Study design: A systematic review of randomized and/or double-blinded controlled trials.
Summary of background data: The use of muscle relaxants in the management of nonspecific low back pain is controversial. It is not clear if they are effective, and concerns have been raised about the potential adverse effects involved.
Objectives: The aim of this review was to determine if muscle relaxants are effective in the treatment of nonspecific low back pain.

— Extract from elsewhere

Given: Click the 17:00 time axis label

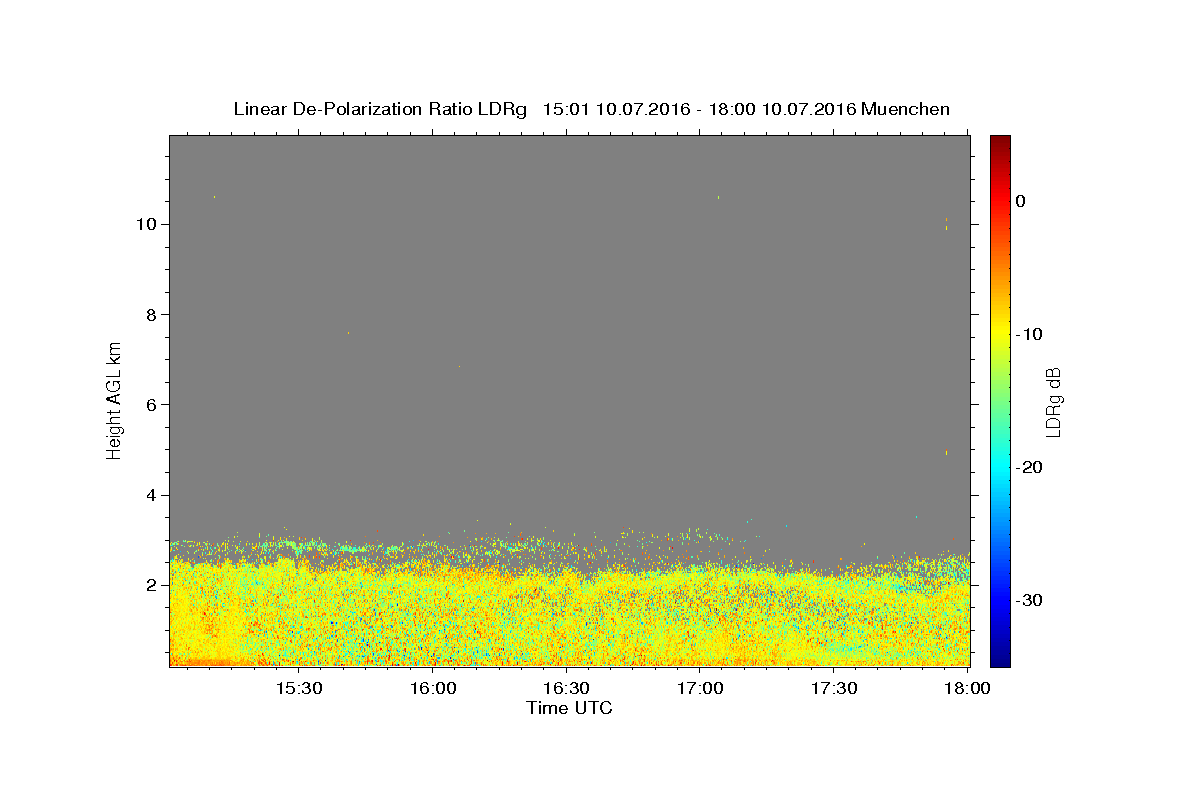Looking at the screenshot, I should pos(700,689).
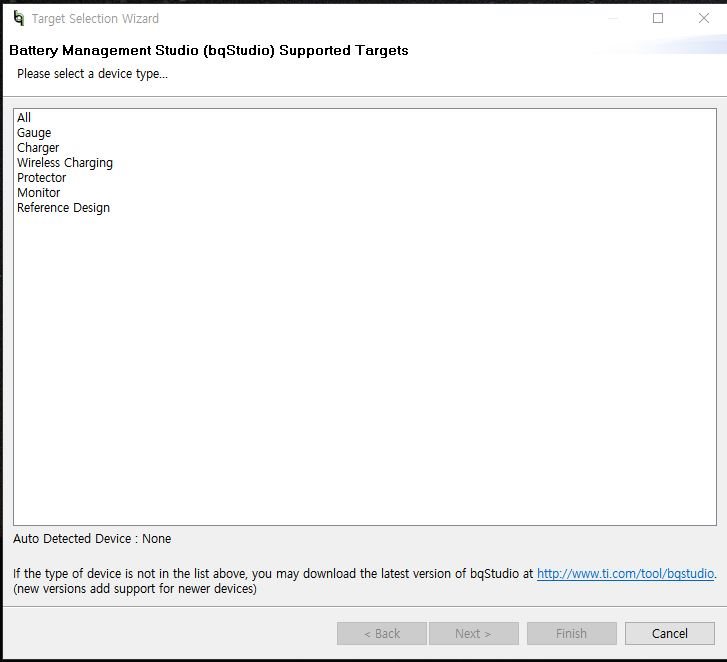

Methods: A computer-assisted search of the Cochrane Library (Issue 2, 2002), MEDLINE (1966 up to October 2001), and EMBASE (1988 up to October 2001) was carried out. These databases were searched using the algorithm recommended by the Cochrane Back Review Group. References cited in the identified articles and other relevant literature were screened. Randomized and/or double-blinded controlled trials, involving patients diagnosed with nonspecific low back pain, treated with muscle relaxants as monotherapy or in combination with other therapeutic methods, were included for review. Two reviewers independently carried out the methodologic quality assessment and data extraction of the trials. The analysis comprised not only a quantitative analysis (statistical pooling) but also a qualitative analysis ("best evidence synthesis"). This involved the appraisal of the strength of evidence for various conclusions using a rating system based on the quality and outcomes of the studies included. Evidence was classified as "strong," "moderate," "limited," "conflicting," or "no" evidence.

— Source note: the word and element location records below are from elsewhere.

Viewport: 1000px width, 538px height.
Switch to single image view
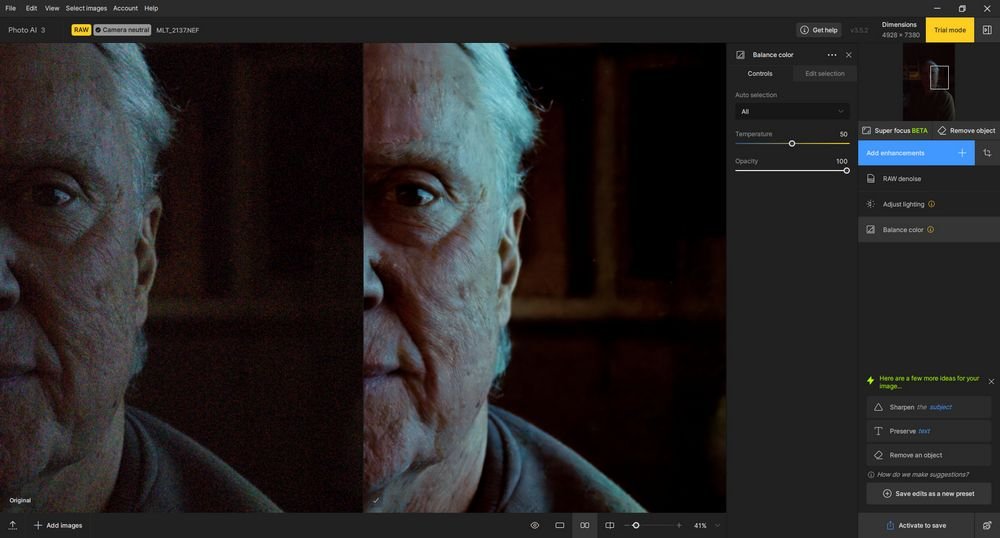click(559, 525)
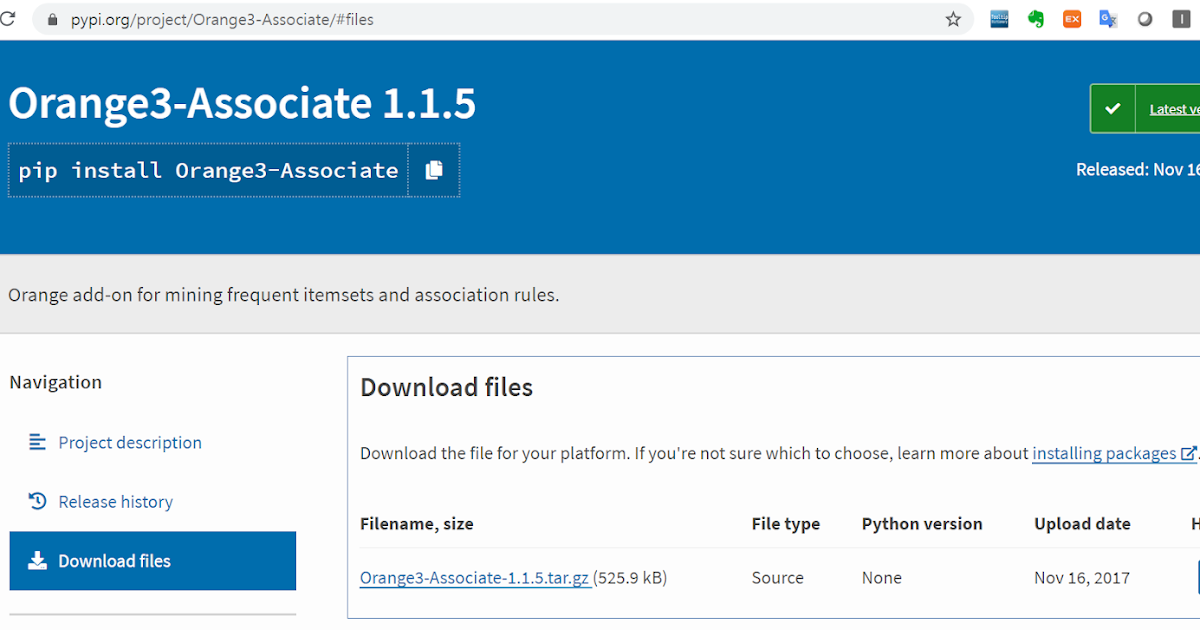Open the Project description tab

[129, 442]
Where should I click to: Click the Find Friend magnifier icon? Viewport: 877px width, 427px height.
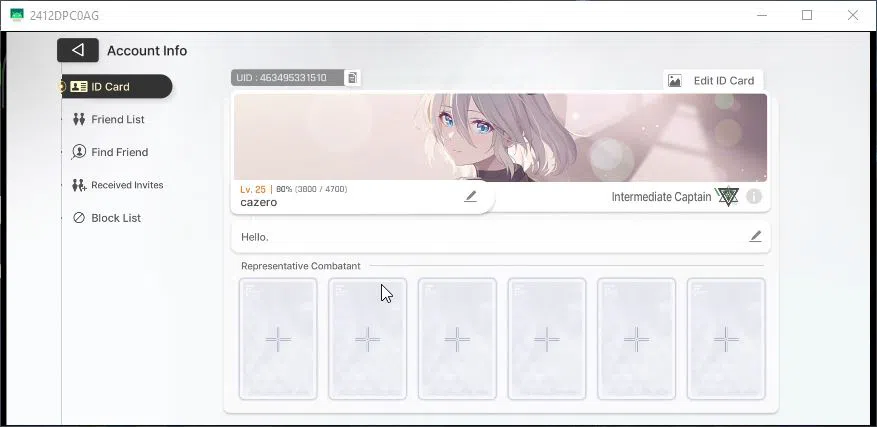tap(79, 152)
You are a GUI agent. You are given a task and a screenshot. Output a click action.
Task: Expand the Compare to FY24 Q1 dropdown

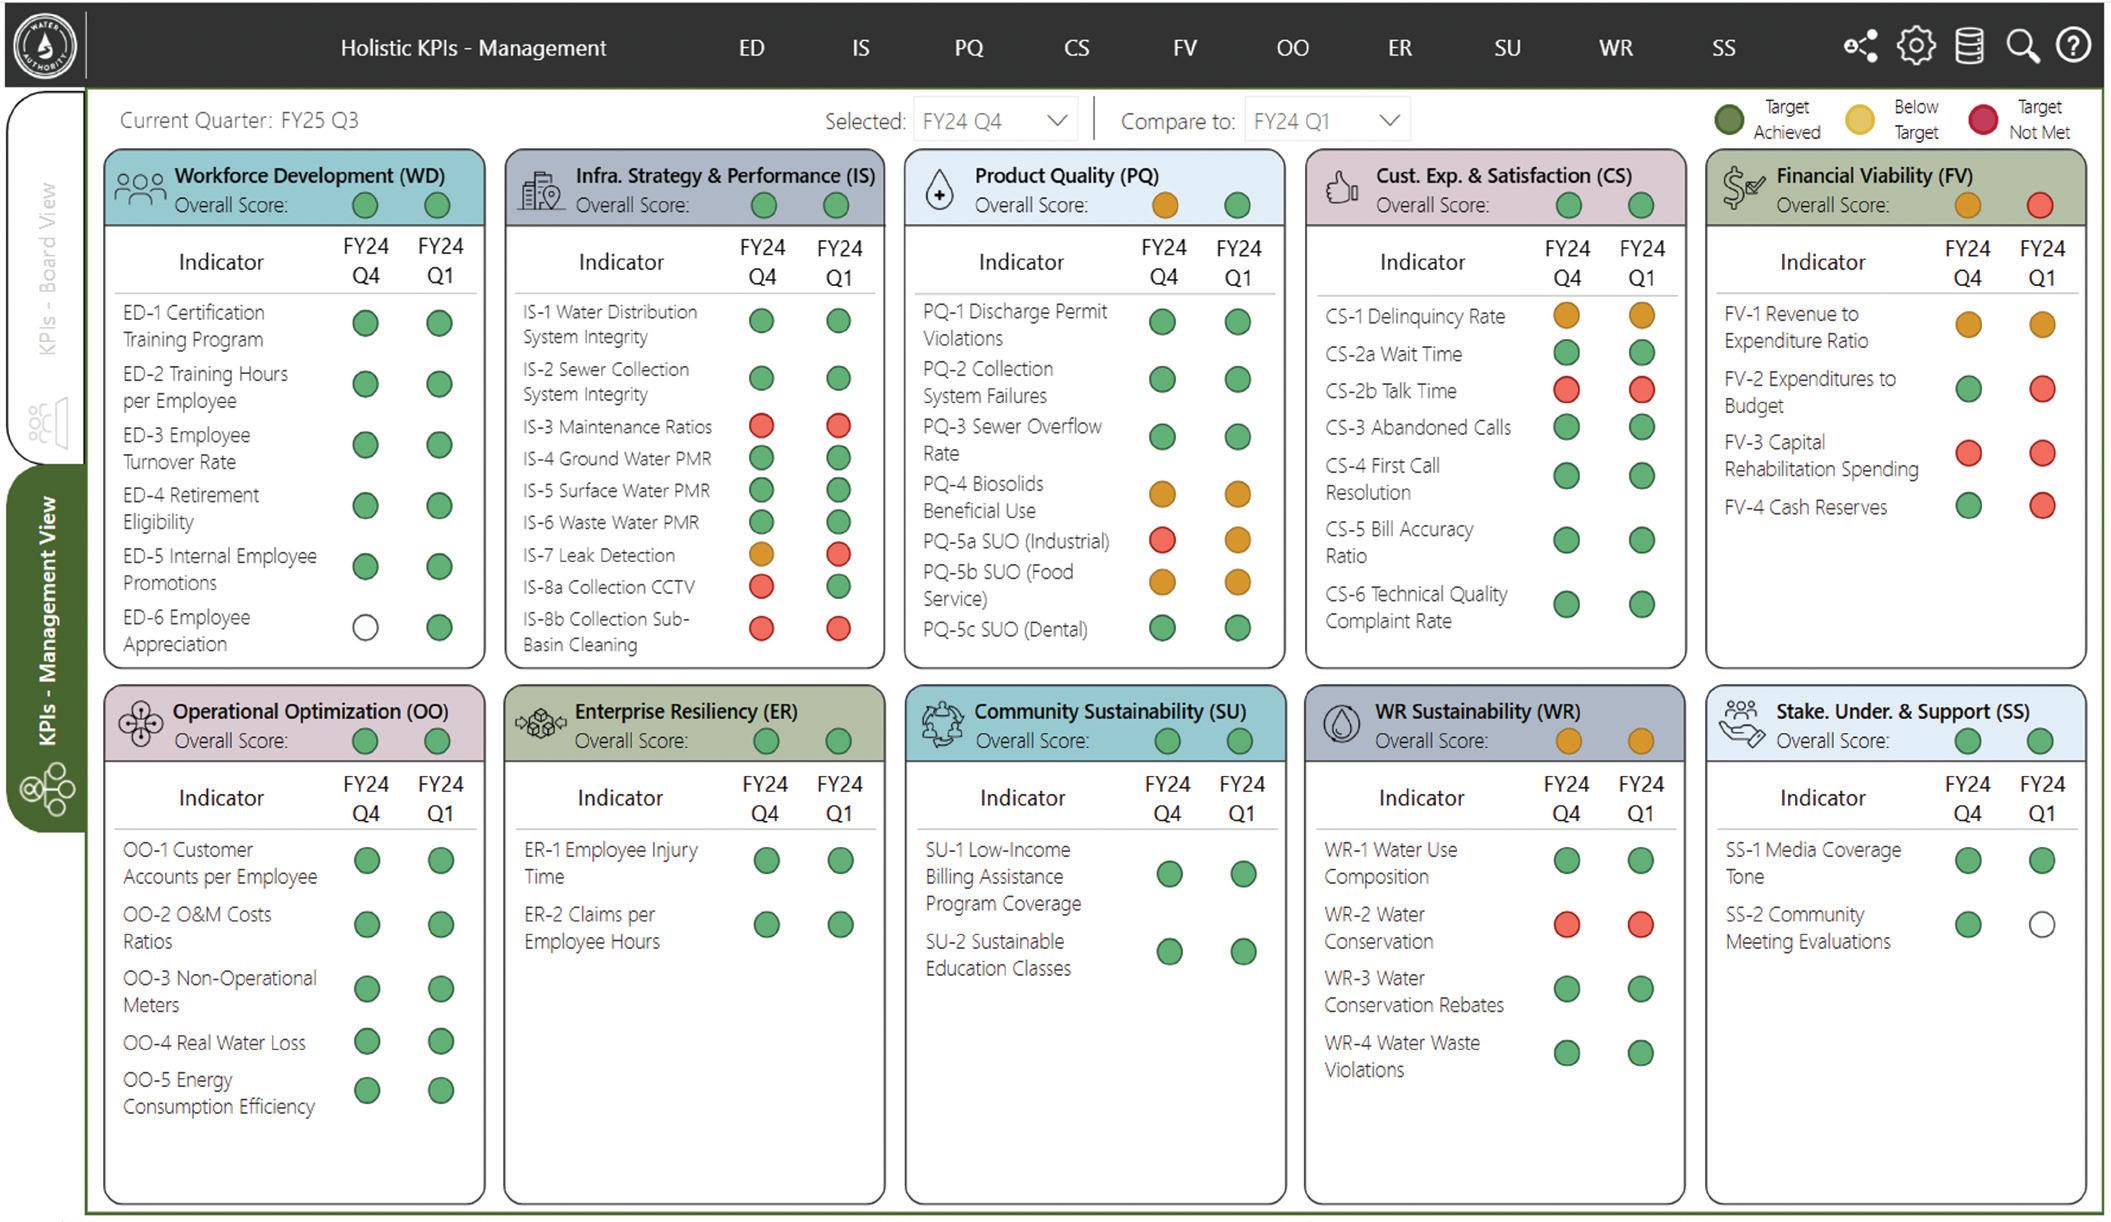(1326, 121)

Results: Thirty trials met the inclusion criteria. Twenty-three trials (77%) were of high quality; 24 trials (80%) were on acute low back pain. Four trials studied benzodiazepines, 11 nonbenzodiazepines, and 2 antispasticity muscle relaxants in comparison with placebo. Results showed that there is strong evidence that any of these muscle relaxants are more effective than placebo for patients with acute low back pain on short-term pain relief. The pooled relative risk for nonbenzodiazepines versus placebo after 2 to 4 days was 0.80 (95% confidence interval: 0.71 to 0.89) for pain relief and 0.49 (95% confidence interval: 0.25 to 0.95) for global efficacy. Adverse events, however, with a relative risk of 1.50 (95% confidence interval: 1.14 to 1.98) were significantly more prevalent in patients receiving muscle relaxants and especially the central nervous system adverse effects (relative risk 2.04; 95% confidence interval: 1.23 to 3.37). The various muscle relaxants were found to be similar in performance.
Conclusions: Muscle relaxants are effective in the management of nonspecific low back pain, but the adverse effects require that they be used with caution. Trials are needed that evaluate if muscle relaxants are more effective than analgesics or nonsteroidal anti-inflammatory drugs.